Morgan snatched at her hand, his fingers gripping her wrist as he drew her up to her tiptoes and pulled her against himself. “Shut up. Just shut the hell up, and for once in your life, tell the truth.”
Her knees sagged and he circled her with his other arm, the poster falling to the floor at his side. “Talk to me, Lily, or Yvonne, or whatever the hell your name is. Who did you think you’d killed?”
“Stanley Weston,” she gasped. “The Yankee colonel who took me with him when he left our plantation.”
“When he left your plantation.” Morgan repeated her words aloud, then watched her skin turn pale, as her eyes closed and her head rolled back. “Damn you, don’t you dare faint now.” He shook her once, a violent movement that snapped her eyes open. They were black, so dark he could not see the division between the pupil and the color surrounding it. “Do you hear me?” he whispered.

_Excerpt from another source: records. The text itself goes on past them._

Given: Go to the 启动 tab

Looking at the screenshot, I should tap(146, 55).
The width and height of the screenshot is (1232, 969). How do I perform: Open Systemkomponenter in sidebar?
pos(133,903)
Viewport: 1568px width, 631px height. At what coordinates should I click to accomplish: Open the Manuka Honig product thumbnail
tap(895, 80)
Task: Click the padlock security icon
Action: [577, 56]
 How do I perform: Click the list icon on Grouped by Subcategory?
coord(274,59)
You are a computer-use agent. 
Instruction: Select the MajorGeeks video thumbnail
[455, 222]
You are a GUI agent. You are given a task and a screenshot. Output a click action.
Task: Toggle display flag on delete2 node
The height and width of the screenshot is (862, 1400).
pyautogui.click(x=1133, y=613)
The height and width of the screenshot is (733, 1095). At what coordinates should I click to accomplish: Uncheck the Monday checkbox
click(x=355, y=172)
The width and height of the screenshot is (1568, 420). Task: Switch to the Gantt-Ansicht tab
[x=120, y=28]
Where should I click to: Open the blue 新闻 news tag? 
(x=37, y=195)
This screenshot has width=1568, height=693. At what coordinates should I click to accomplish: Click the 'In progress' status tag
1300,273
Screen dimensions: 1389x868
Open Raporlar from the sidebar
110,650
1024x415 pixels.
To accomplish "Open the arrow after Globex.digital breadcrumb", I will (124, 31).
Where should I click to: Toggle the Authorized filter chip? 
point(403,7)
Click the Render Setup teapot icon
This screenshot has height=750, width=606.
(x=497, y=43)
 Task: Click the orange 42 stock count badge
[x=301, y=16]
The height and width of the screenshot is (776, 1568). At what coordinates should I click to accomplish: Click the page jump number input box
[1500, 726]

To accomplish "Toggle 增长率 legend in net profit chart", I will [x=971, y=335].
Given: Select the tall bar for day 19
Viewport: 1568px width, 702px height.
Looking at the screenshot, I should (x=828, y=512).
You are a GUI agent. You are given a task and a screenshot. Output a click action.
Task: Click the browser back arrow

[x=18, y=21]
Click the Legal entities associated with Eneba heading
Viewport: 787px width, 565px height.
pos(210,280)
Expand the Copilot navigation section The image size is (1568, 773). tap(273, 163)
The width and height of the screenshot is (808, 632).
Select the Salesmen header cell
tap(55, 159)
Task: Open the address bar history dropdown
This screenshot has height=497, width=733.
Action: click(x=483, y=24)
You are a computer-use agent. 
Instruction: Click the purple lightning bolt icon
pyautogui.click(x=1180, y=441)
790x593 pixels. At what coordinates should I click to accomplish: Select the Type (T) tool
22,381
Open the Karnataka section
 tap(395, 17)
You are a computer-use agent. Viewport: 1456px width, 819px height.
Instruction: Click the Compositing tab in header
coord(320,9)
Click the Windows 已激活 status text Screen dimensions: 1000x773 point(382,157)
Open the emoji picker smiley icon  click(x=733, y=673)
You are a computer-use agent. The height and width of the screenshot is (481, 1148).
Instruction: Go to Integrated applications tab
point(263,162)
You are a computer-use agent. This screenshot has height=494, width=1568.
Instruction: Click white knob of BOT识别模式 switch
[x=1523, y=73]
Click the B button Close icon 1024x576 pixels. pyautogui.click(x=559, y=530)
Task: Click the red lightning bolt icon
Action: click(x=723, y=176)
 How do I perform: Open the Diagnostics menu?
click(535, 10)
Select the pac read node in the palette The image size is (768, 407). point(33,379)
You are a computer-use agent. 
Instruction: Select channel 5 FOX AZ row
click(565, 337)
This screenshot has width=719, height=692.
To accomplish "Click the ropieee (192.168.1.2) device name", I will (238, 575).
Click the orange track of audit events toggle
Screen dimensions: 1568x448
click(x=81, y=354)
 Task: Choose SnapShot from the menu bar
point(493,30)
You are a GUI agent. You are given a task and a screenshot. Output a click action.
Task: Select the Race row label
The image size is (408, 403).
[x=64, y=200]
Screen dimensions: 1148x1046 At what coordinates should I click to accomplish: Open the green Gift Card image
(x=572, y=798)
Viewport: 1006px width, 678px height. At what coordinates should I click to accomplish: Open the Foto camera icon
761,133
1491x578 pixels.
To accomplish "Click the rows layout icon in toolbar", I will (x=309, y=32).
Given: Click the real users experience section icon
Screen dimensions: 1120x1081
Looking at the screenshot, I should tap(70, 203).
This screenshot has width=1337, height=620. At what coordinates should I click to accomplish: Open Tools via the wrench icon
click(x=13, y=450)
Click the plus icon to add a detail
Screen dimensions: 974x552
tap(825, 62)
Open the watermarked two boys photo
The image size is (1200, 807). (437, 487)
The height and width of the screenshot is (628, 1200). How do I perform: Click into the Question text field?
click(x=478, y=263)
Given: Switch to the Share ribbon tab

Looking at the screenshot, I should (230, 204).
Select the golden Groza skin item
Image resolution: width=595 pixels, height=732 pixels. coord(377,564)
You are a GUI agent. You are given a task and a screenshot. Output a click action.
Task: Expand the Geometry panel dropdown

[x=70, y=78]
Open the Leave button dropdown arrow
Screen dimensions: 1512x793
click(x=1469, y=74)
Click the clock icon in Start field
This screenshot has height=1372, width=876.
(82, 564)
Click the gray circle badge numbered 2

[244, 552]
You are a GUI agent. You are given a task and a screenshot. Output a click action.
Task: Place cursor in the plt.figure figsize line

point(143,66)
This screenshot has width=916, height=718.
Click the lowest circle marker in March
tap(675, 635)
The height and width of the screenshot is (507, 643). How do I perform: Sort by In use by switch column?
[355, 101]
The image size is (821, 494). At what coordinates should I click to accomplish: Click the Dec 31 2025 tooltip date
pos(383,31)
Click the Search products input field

She nodded. “I hear you.” She stiffened in his grasp and with a tremendous effort, her legs held her upright and she caught her breath. “I hear you,” she repeated.
“From the beginning now,” Morgan said through gritted teeth. “Who are you?”
“Lily. I’m Lily Devereaux.”
His hands moved to her shoulders and his grip tightened. “One more time. The truth this time, Lily.”
“Yvonne Devereaux died when I left New York,” she whispered. “I became Lily. I’ve told you that already.”
“That’s not quite the way I recall it, but we’ll take your word for it for now, and call you Lily. After you left New York—hell, before you left New York. Did you try to kill a man?”
“I hit him with a poker. I saw him fall to the floor, and there was blood all over the place.”
“And so you robbed him?”
She shook her head. “No, I never took anything from anyone. I ran. I left in a pouring rain and walked until I found a place to stay for the night.”
“Where?” he asked, feeling her pain even as he strove to inure himself to the emotions she brought to life within him. “Where did you go?”
Her eyes were listless, as if they beheld a time so fraught with peril, so frightening she could not bring herself to deal with it. “To a pawn shop. I had a brooch from my mother and the dealer gave me cash for it.” She inhaled, a deep breath that seemed to give her strength. “I stayed that night in a hotel, a place where there were men sleeping in the hallways, because they didn’t have enough money to pay for a bed.”
“And you had a bed?”
“A man felt sorry for me and gave me his. He spent the night sleeping in the hallway.”
“And from there?” Morgan asked, noting the flicker of awareness that told him she heard his query. “Where did you go from there, Lily?”
“I took a train west, toward Chicago.”
His voice was a low growl as he repeated the query that was uppermost in his mind. “What did you take from Weston?”
Her eyes focused on him and once more she stiffened, trembling in his grasp. “I took nothing from him. I thought I’d killed him, and I ran.”
“Well, according to this poster, you’re accused of robbery.” He watched her closely, saw the ashen cast to her features and felt a moment’s pity for her.
“Why did you hit him, Lily?” Morgan lowered her to sit on the edge of the bed and she shot him a grateful glance.
“Thank you,” she whispered, placing her feet carefully side by side, her hands folded neatly in her lap. “He offered me a house to live in.”
“And you took offense at that?”
She shook her head. “No, I was angry because he’d promised to marry me when we left the plantation, and when we got to New York he kept putting me off and he…”
“He what, Lily? What did he do?” And even before she spoke the words, Morgan knew the story she would tell.
“He said he’d never marry a girl who couldn’t even speak proper English. He was already engaged to a society woman in the city, but he’d like to keep me as his mistress.” As though the word were poison, she spat it from her lips, and then bowed her head.
“Proper English? He said that?” And for the past days Morgan had enjoyed the soft phrases that slipped past her lips, the slurring of letters that proclaimed her heritage. “The man was a fool,” he said harshly, then knelt at her feet. It was time to make a major decision here, and not much leeway to do it in.